Thiel’s Five Percent

You’ve heard it before: Student enrolls at Harvard, student develops business idea, student drops out.
By Mia L. Sobin

You’ve heard it before: Student enrolls at Harvard, student develops business idea, student drops out.

But the story runs differently for Sujay Tyle and Connor Zwick, formerly of the classes of 2013 and 2015, respectively. Unlike their predecessors, they were given $100,000 and some of the best connections in the business world when they left Harvard. Each applied for a Thiel Fellowship and was among the fewer than five percent of applicants accepted.

In 2011 and 2012, Tyle and Zwick packed their bags and joined the ranks of the 20 individuals under the age of 20 selected annually by billionaire Peter A. Thiel, founder and CEO of PayPal and first external investor of Facebook. They launched their careers as entrepreneurs—with Thiel’s help, of course.

Along with co-founder James O’Neill, Thiel developed the fellowship to encourage young entrepreneurs to consider routes that are alternative to traditional forms of higher education. “What we want to suggest,” Thiel explained in a 2011 interview with the National Review, “is that there are some very smart and very talented people who don’t need college.”

But Tyle and Zwick’s diverse experiences suggest that a college education may not be dispensible, even for a Thiel fellow.

Sujay Tyle:

Tyle describes his experience with the Thiel Fellowship as “kind of cool and crazy and wild.” Although few of his classmates were aware of his true age, Tyle started as a freshman at Harvard when he was 15 years old. By the time he dropped out as a junior, he had found a blocking group of close friends, gained membership into the Owl Club—and engaged in six years of groundbreaking biofuel research.

When he first left Harvard for the fellowship, Tyle was eager to gain real-world experience at Scopely, a Silicon Valley mobile gaming startup. He discovered that, for the first time in his life, he wasn’t always the youngest person in the room, and that his status as a dropout was immaterial to his co-workers.

Yet as Tyle searched for engineers for Scopely, he realized the recruiting process needed to change. After finding like-minded entrepreneurs at a conference in Ireland, Tyle left Scopely to start a business designed to fix the problems he encountered, looking to “revolutionize the world of… technical recruiting.”

The fellowship provides him with an incredible support system that allows Tyle to be in constant communication with Thiel. “We’re on a texting relationship,” Tyle explains.

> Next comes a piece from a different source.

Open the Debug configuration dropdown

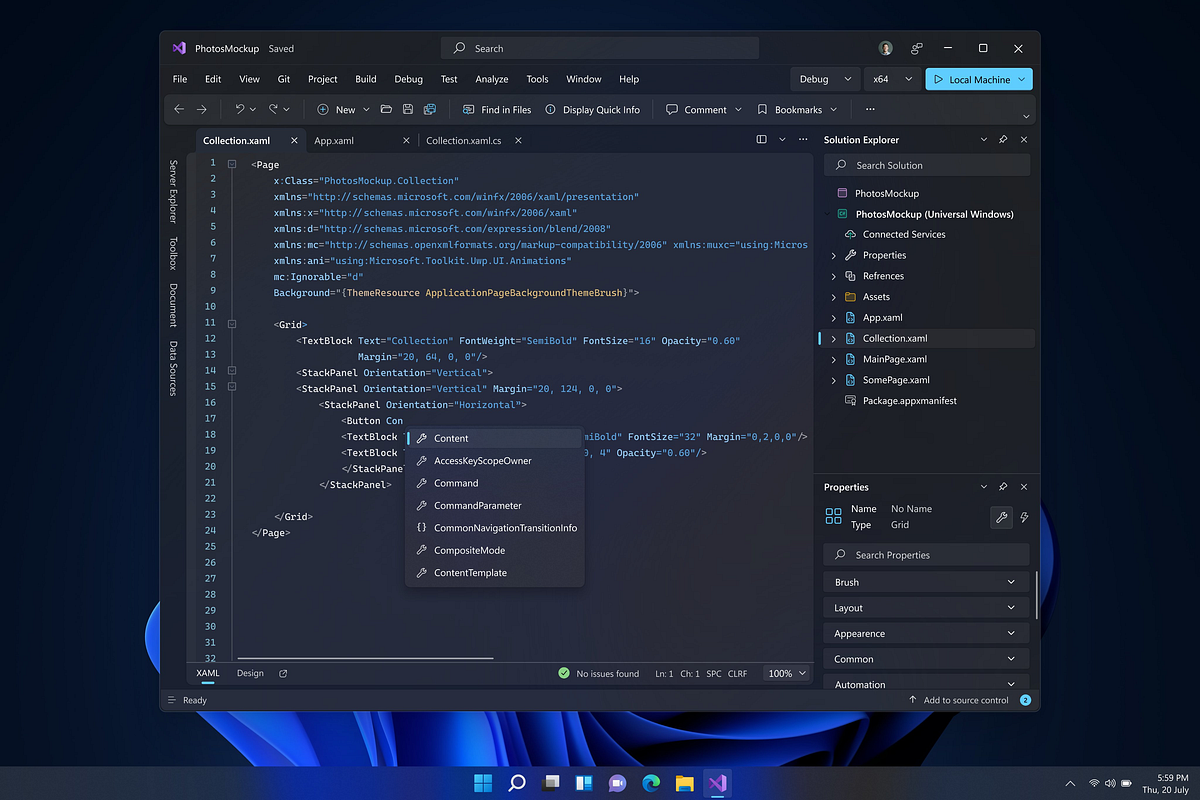click(824, 78)
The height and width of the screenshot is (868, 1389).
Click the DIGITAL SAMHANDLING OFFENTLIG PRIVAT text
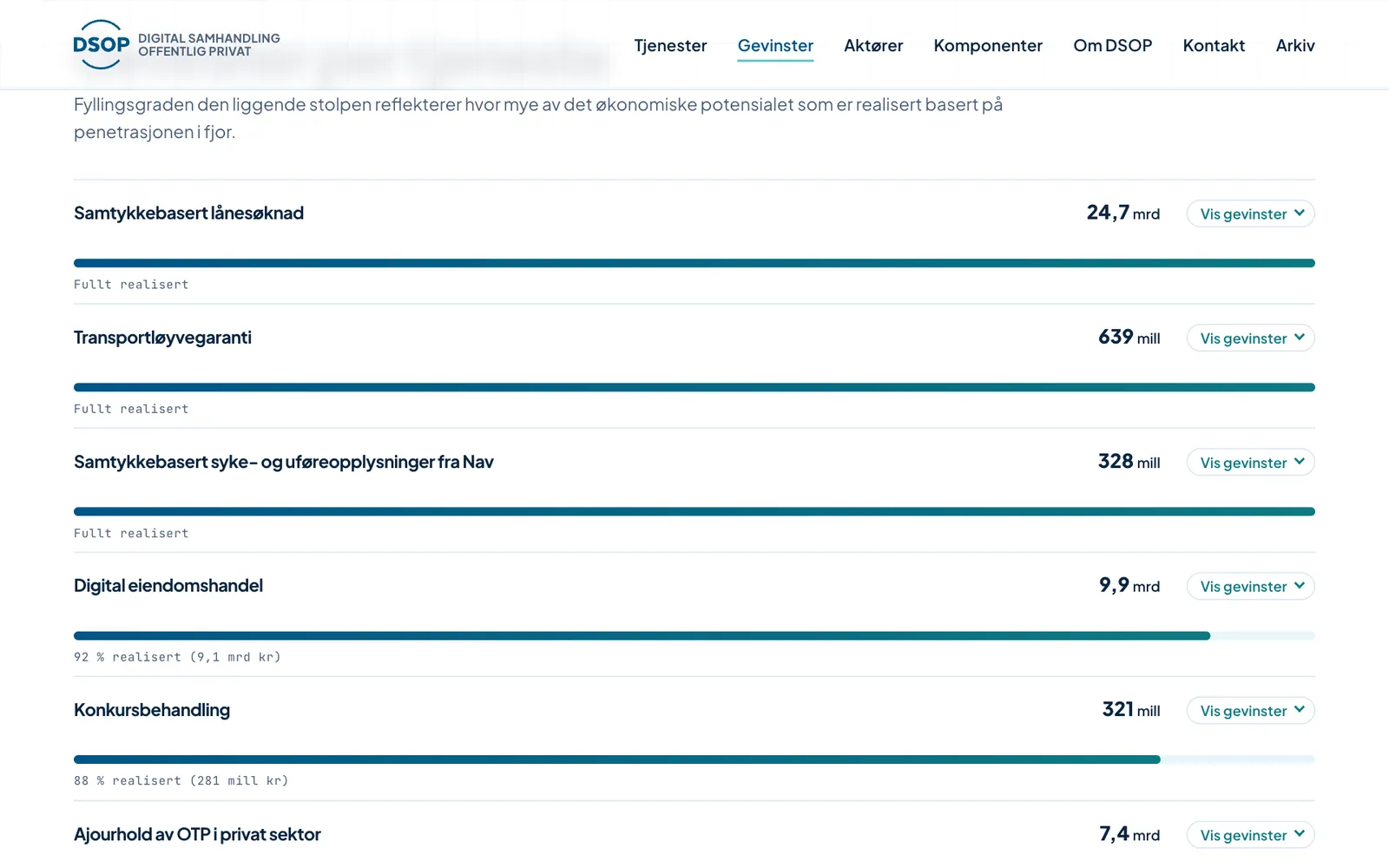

His connections as a fellow don’t stop there: “On Monday, we all went to Peter’s house and met a bunch of Facebook executives and, you know, the co-founders of the biggest companies in the world,” Tyle says, describing a typical retreat Thiel holds monthly for his fellows; he goes on to detail a past trip to Hawaii and a future trip planned for Tahoe.

Although Tyle was named one of Forbes’ “30 Under 30” innovators for games and apps this past December, he hasn’t forgotten his Crimson roots. He is quick to credit the school for much of his success, stressing the importance of his Harvard education.

“I would never have been able to do anything that I’m doing right now without having gone to Harvard for two and a half years,” Tyle says. For him, the Thiel Fellowship meant exploring opportunities outside of Cambridge, and “not allowing education to stifle entrepreneurship.”

Connor Zwick:

When Zwick left Harvard last year with Colton Gyulay, who was also in the class of 2015, to design a handheld mobile gaming device called the Coco Controller, he had been contemplating studying Romance Languages.

He had already studied electrical engineering and computer science independently, and was looking to focus on less-technical learning. “I wasn’t going to school for vocational skills,” Zwick says. “I was going to school for more being a well-rounded person.”

Despite leaving the University, his efforts to receive a broad education haven’t changed. Zwick feels like he is better able to study and learn without Harvard’s structured curriculum.

“I would say that I probably learn more now than I did at school,” he explains. Zwick feels that he is receiving a comparable education to many students at Harvard, only on his own terms. “It’s like a parallel experience.”

Zwick approached the fellowship with the laid-back attitude he seems to apply to all aspects of his life. He saw Thiel’s offer as a different path to travel down, and considering Harvard’s leniency about time off as a safety net, felt there was no reason not to seize the opportunity. He recalls that when he accepted the fellowship he thought only of the possibilities it offered rather than what he might miss.

Like Tyle, he makes sure to mention the role Harvard played in his success, noting the resources offered to students at the Innovation Lab and the community support he received. “Harvard was a phenomenal experience for me,” Zwick assures.

Both Tyle and Zwick stress that Harvard provided them with foundational experiences that certainly contributed to their success thus far. “ I actually think that this Fellowship is not anything to do with anti-education at all,” Tyle says. “[It] gives students the opportunity to pursue ideas while still having the chance to finish college.” Although Tyle and Zwich are uncertain about their plans for the future, neither has ruled out returning to Harvard—if the opportunity arises.